Like a secular protective goddess, the statue of Vittoria del Piave by the Jewish sculptor Arrigo Minerbi is placed under a star-painted sky in the Torre della Vittoria, just built in 1928.
On the tenth anniversary of the battle of the solstice on the Piave, the mayor, also a Jew and Fascist, Renzo Ravenna, without the need for any competition, had assigned the task to Minerbi.
That woman in gilt bronze took up the profile of a contemporary diva of silent cinema, Lyda Borelli, in a sinuous Art Nouveau style, and going further back in time to the classic Nike model.
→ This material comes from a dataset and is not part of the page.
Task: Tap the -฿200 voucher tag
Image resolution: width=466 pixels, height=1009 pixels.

D’Annunzio would also have liked it so much that later the poet would have wanted a similar example for the entrance to the Vittoriale.
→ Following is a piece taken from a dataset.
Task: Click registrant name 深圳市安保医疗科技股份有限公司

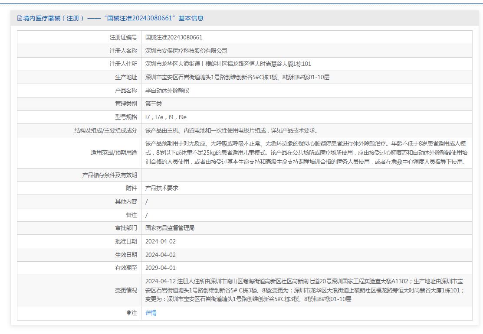Action: point(186,51)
The battle had determined Italy’s victory in the First World War but at the cost of sacrificing the lives of thousands of young people.
A chapel was therefore dedicated to their memory, a sort of sacred enclosure, closed by an iron gate, also in Art Nouveau style, designed by Carlo Savonuzzi and executed by the students of the Ferrara industrial school.
Victory is not triumphant but sorrowful, she is winged but tight in her own embrace, there is a patriotic symbolism but at the same time the realization of the sufferings that have cost for that heroism so understood.
The war will not end there and the dead a few years later will also be those of the fighters of the war of liberation, and the walls will thus become a photographic wall of ceramic images on wooden panels in memory of all the fallen for freedom.